Rebound does not likely represent reinfection or resistance to treatment (12); however, further studies are needed to confirm this finding. The FDA analysis identified potential treatment-associated mutations that were not clinically relevant among two treated patients because rebound symptoms resolved without hospitalization (8). It is important to ensure that use of antivirals does not accelerate viral evolution and result in resistant mutations, such as through counseling patients to complete antiviral treatment and monitoring for resistance using molecular analyses. Two studies demonstrated shedding of infectious virus during rebound (8,11). Comparisons of genomic strains present in both acute and rebound episodes and viral culture to determine infectiousness are important to understanding the clinical implications of rebound. In addition, a large assessment of innate and adaptive immunity and monitoring biomarkers of inflammation and cytokine storm would contribute to understanding of the underlying pathophysiology of recurrence.

Limitations

The findings in this report are subject to at least five limitations. First, standardized definitions for symptom, viral, and clinical rebound were not used across studies. Using standard definitions to accurately reflect outcomes could improve interpretability and comparisons of data across studies and settings. Most studies examined symptom or viral rebound. A definition that requires reemergence of virus after complete resolution of illness, which takes 7–10 days for a healthy adult, and a negative viral test result after resolution of initial symptoms would allow for examination of clinical implications of rebound or recrudescence, such as a dysregulated immune response (23). Second, publications about recurrences and viral kinetics might have been missed given the narrow search. Third, a major limitation of observational studies is the difficulty in verifying whether antiviral treatment courses were completed and whether vaccination status and previous infection were documented accurately. Fourth, few studies correlated symptoms with viral load, which makes the significance of recurrence of mild symptoms difficult to understand because symptoms are subjective and might not represent viral reactivation. Finally, ascertainment bias is also possible given that persons receiving antiviral treatment are closely followed, and more likely to report recurrent symptoms, which would explain the early case reports being associated with nirmatrelvir/ritonavir, the most commonly used oral antiviral in the United States.

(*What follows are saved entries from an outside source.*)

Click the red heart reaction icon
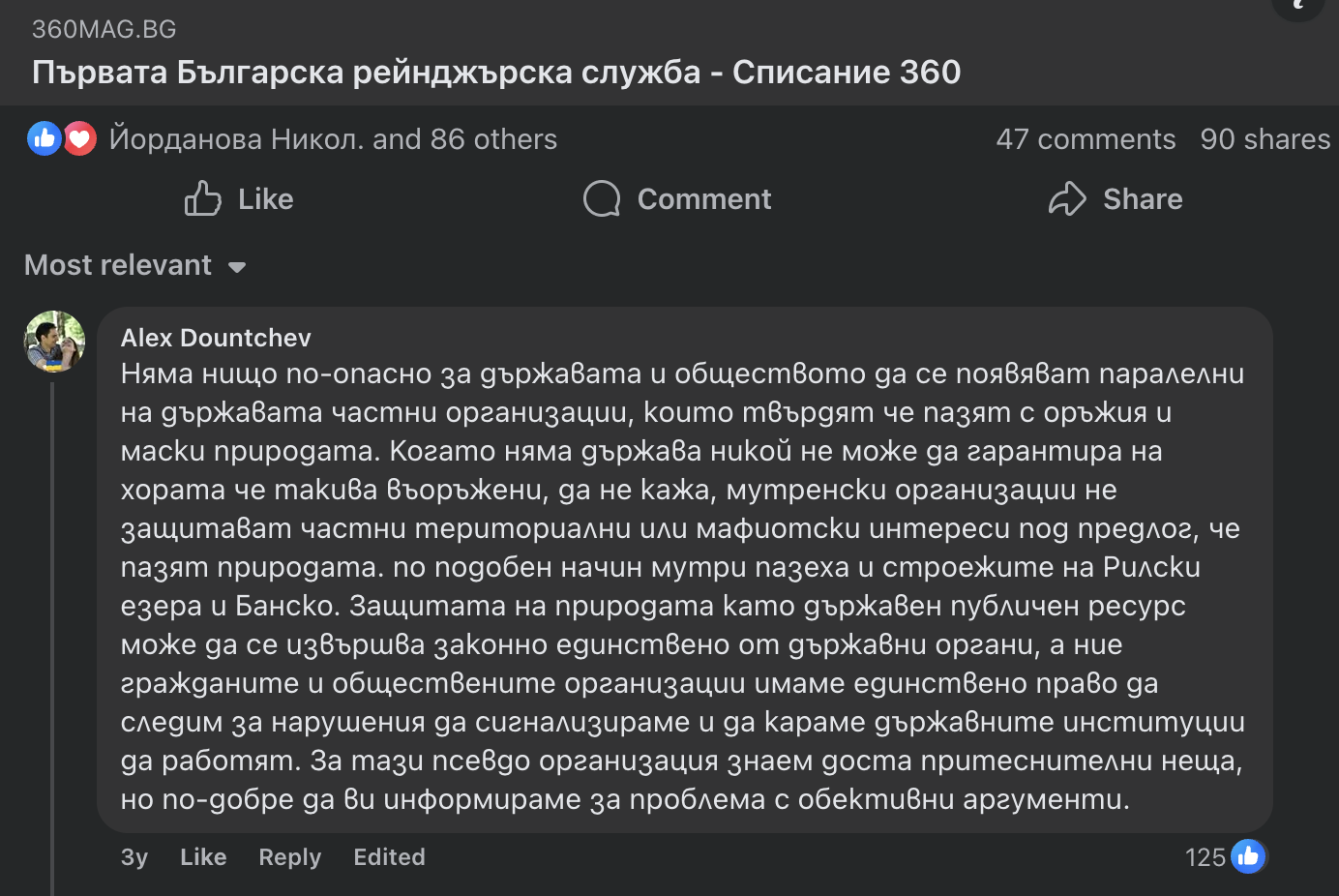This screenshot has height=896, width=1339. (x=79, y=139)
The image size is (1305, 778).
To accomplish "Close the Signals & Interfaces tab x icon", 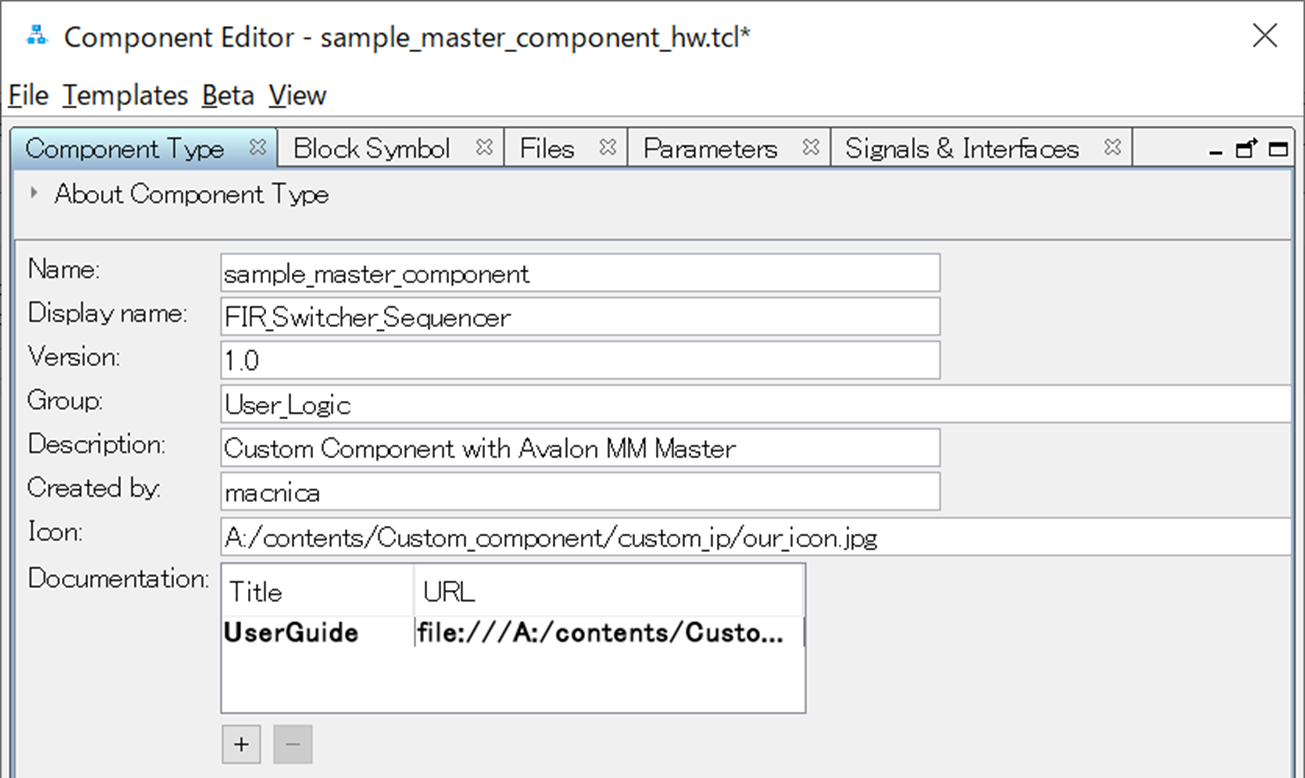I will [1113, 147].
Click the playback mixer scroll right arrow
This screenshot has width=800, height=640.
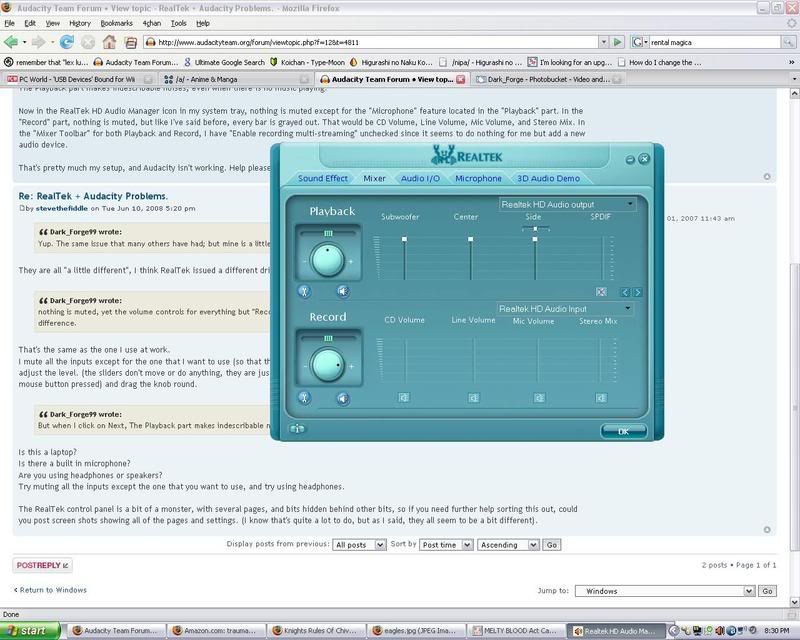[637, 292]
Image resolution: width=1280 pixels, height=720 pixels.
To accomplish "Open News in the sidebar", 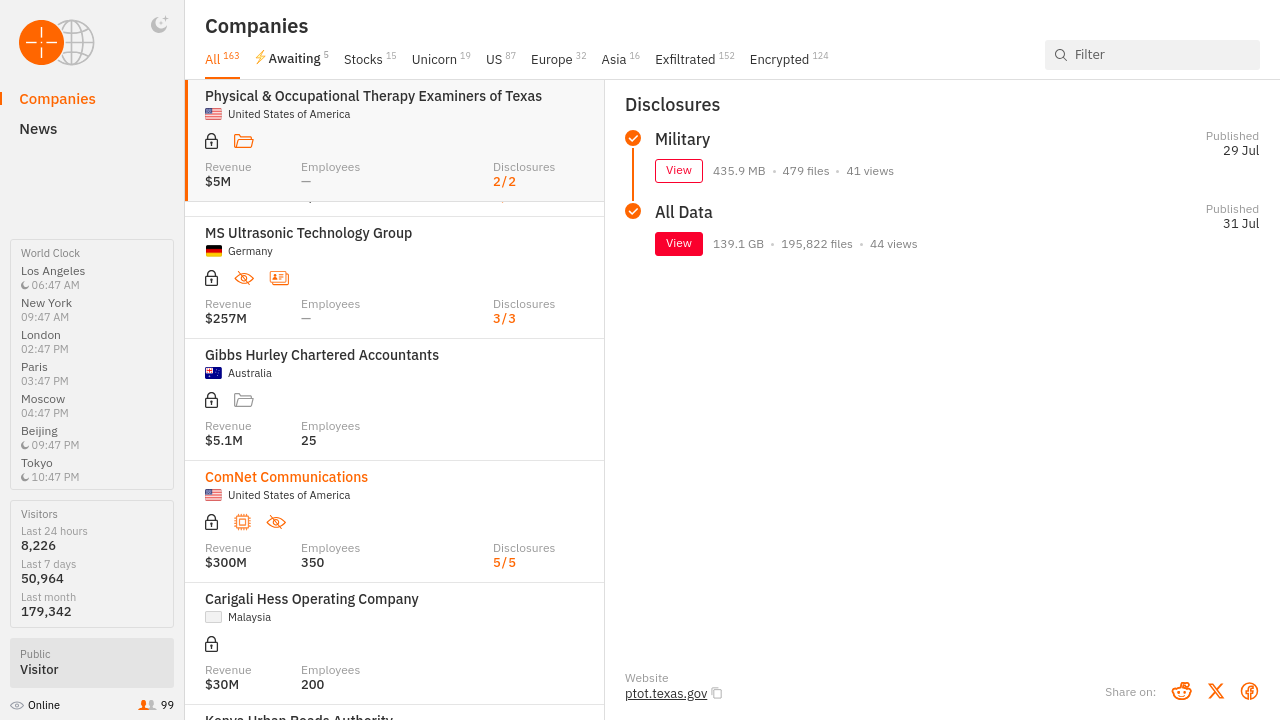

Implications for Public Health Practice

Viral rebound can occur in persons who do and do not receive antiviral treatment and might reflect viral fluctuation that is part of the natural disease process early in the course of illness. Risk for experiencing rebound could be related to many factors, such as immunosuppression, delayed viral clearance, and overall immune response. The current literature review, along with a recently published randomized trial (8), suggests the substantial benefit of antiviral treatment among persons at risk for severe disease outweighs the risk for rebound, because rebound resolves quickly and is not associated with an increase in severity of recurring signs and symptoms. Increased education and awareness among practitioners and patients about rebound not increasing risk for hospitalization or death might increase use of COVID-19 treatment. According to NIH COVID-19 Treatment Guidelines, rebound should not deter providers from prescribing life-saving antiviral treatments when indicated to prevent morbidity and mortality from COVID-19 (1).